** Tasks **
- 1) According to the article on the CSC fine, in what year did the investigation into Computer Sciences Corp begin?
- 2) Carry on the article about the SEC fine against CSC from the point where it stops.

** Reading text **
##############################
CSC has been hit with a huge $190 million [£122 million] fine from the US Securities and Exchange Commission [SEC] following an investigation into the accounting practices that primarily concern a European unit that has ties to the NHS.
The probe into Computer Sciences Corp, which got underway in 2011, first looked at the company’s former managed-services division and was focused on the Nordic region before it eventually looked at its operations in Australia and the UK.
CSC’s own auditors had begun their own internal investigation by this stage that found anomalies in files related to operations in Australia and the contract with the NHS.
Most of this relates to a long battle with the NHS over exclusive rights it claimed to hold to be the sole provider of clinical IT systems in the North, Midlands and East of England – something that was removed in 2012. CSC has also written off some $1.5 billion [£966 million] of its NHS investment.
“As part of the restatement, the company will revise those assumptions based upon uncertainty with respect to a range of possible final outcomes under the NHS contract,” read the SEC filing, according to The Register.
##############################
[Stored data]
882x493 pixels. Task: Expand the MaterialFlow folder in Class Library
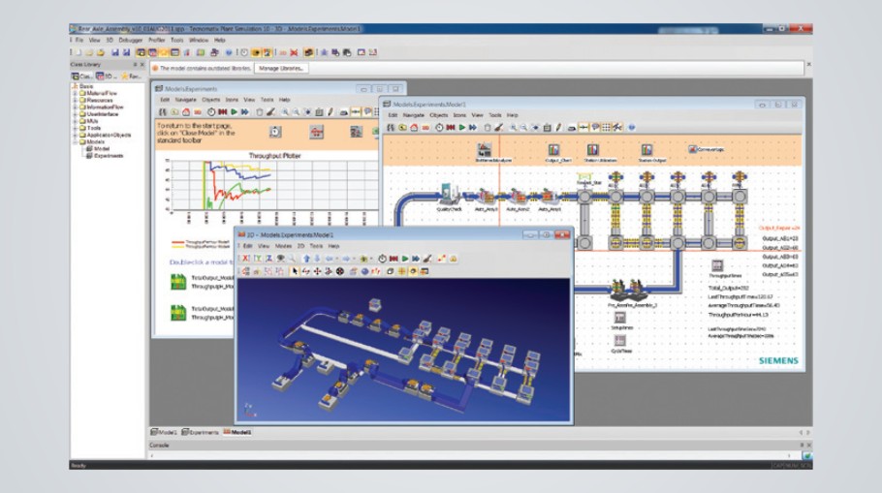pyautogui.click(x=75, y=93)
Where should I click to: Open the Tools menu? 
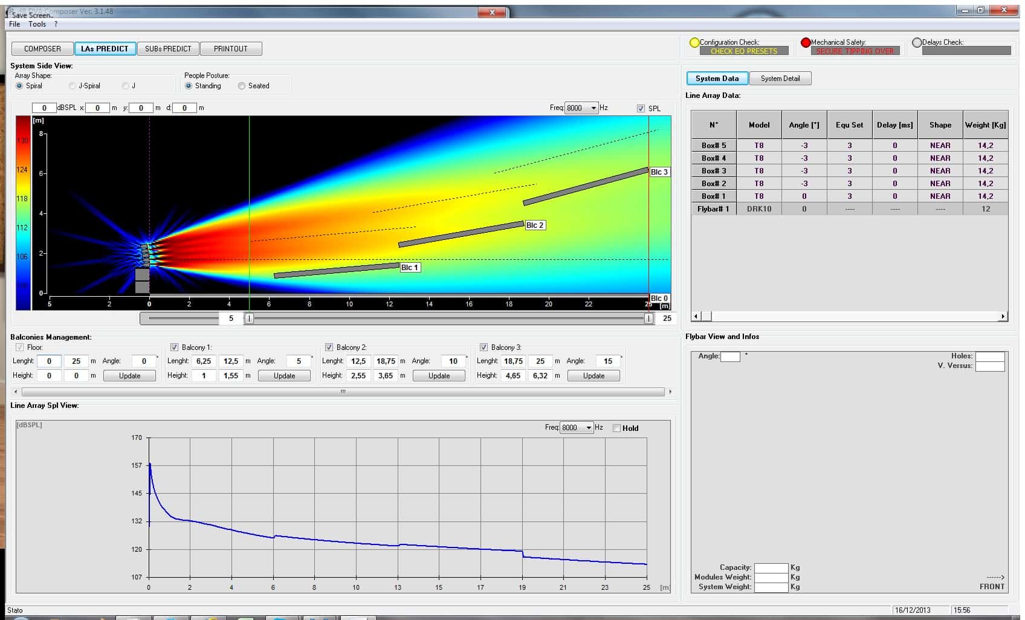coord(37,24)
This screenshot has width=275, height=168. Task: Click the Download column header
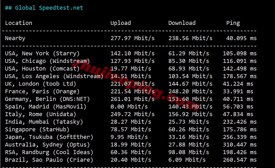click(x=182, y=23)
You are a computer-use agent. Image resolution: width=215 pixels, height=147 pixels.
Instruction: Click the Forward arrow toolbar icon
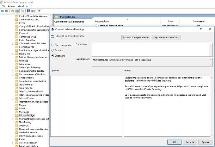click(x=7, y=11)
##############################
** Responses for each task **
- 1) It began in 2011.

- 2)
The SEC filing states that CSC must restate its financial statements from 2010, 2011 and 2012 and it means that $130 million [£84 million] of operating profit must be removed from those fiscal years.
As a result, net income will be cut by $50 million [£32 million] for fiscal 2010 and $3.69 billion [£2.37 billion] for fiscal 2011, according to the SEC filing, although CSC revealed it will rise by $3.9 billion [£2.5 billion] for fiscal 2012.
CSC’s primary business involves running data centres for the US government and also owns a spinoff commercial business that takes care of consumer, financial, defence and health-care clients.